Ты прекрасна. Катье закрыла глаза, провела пальцами по шелковым рукавам-. Тело жаждет его прикосновений, и сердце томится по нему. О, если бы он вернулся!.. Она покачала головой, зная, что этого не может быть. Наверное, Лиз права. Наверное, любовь всегда уходит.
С треском распахнулась дверь.
– Клод, я... – начала Катье, оборачиваясь.
Пропыленный, как после долгой скачки, Бекет заполнил собой дверной проем. И ботфорты, и мундир покрыты слоем засохшей дорожной грязи.
– Бекет! – выдохнула Катье.
– Все – вон! – приказал он служанкам.
Те взвизгнули и посыпались в дверь для прислуги.
– Мадам! – Пожилая особа неодобрительно поджала губы.
Бекет метнул в нее взгляд.
Вся бравада разом слетела с гордой дамы, и она проворно скрылась за дверью. Бекет захлопнул ее с таким треском, что старое дерево едва не разлетелось в щепки.
Катье вся передернулась и зажала рукой рот. К ней вернулся не любовник, а солдат. На глазах выступили слезы; она вся дрожала.
Он стоял, широко расставив ноги и чуть покачиваясь на пятках.
– Ты сказала Клоду?
От потрясения слова не шли у нее с языка.
Он схватил ее за локти и оторвал от пола, держа перед собой на весу. Заглянул в глаза.
– Ты сказала?
– Да нет же, черт! – выкрикнула она, извиваясь в железной хватке, от которой немели суставы. Она-то уж решила, что он смертельно ранен или мертв, а его необузданный, по выражению Клода, нрав – вот он, здесь, подхватил ее, как бурный поток, и тащит за собой. – Видит Бог, я пыталась! Он обещал встретиться со мной. Я написала ему записку с напоминанием, а он в ответ прислал шелковое платье и этих наседок.
Бекет поставил ее на ноги и опустил руки. Ярость окутывала его, как горячий, знойный ветер, и он напрасно пытался выровнять дыхание. Эль-Мюзир сбежал. Это стало ему известно, как только он въехал в ворота замка.
Будь проклята ее кровь! Дьявол был бы уже мертв, если б не она! Если б не его забота о ней. Господи Иисусе! Он вовсе не хочет о ней заботиться!

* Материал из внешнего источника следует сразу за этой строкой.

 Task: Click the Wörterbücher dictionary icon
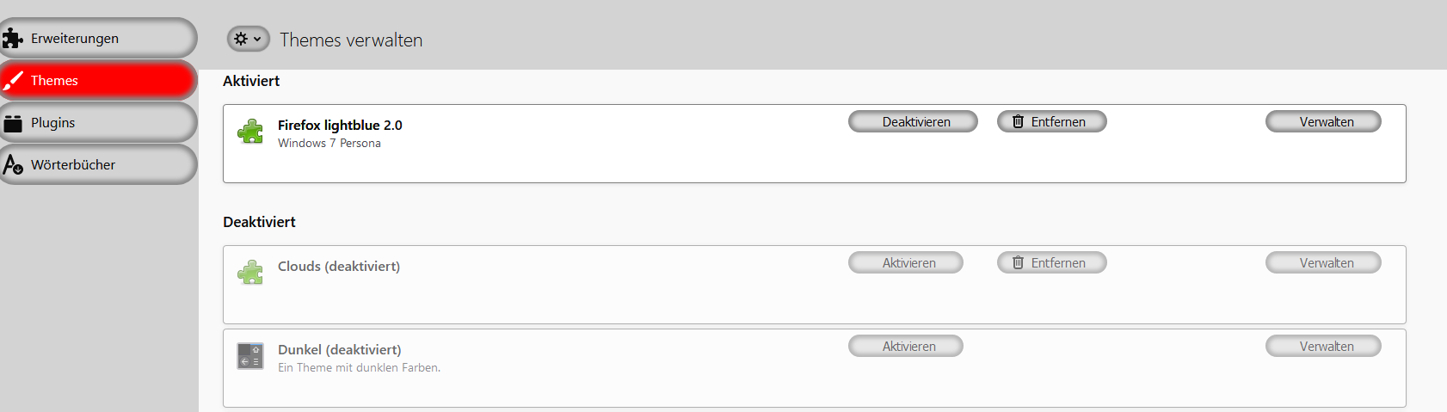click(13, 164)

– Ну не смотри же на меня так! – Она принялась нервно расхаживать перед окном, а его глаза неотступно следовали за ней. – Ты за этим вернулся? Напомнить мне о моем обещании?

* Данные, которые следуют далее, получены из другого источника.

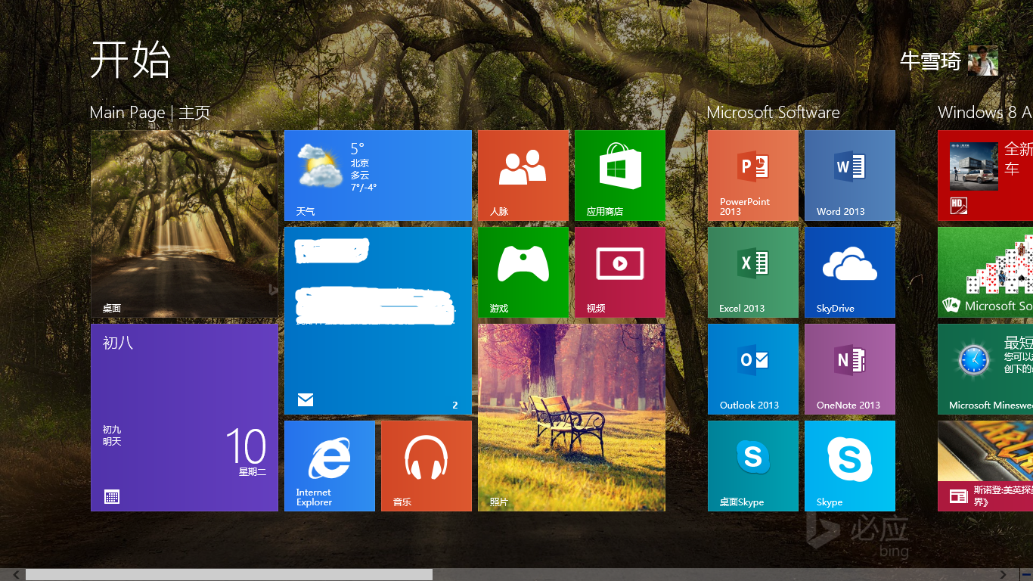
Task: Open the calendar tile showing 初八
Action: pyautogui.click(x=184, y=417)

– Черт тебя возьми, женщина! – взревел он, подступая к ней.
Она испуганно отскочила, наткнулась на кровать. Он пинком отшвырнул с дороги стул, и тот раскололся об стену.
– Я почти освободился от него. Уже готов был к черному забвению, которого бы стоила мне его смерть...
Господи Иисусе, в ней моя слабость, и я не могу ее преодолеть!Он потряс кулаками, и манжеты, задравшись, обнажили шрамы у него на запястьях.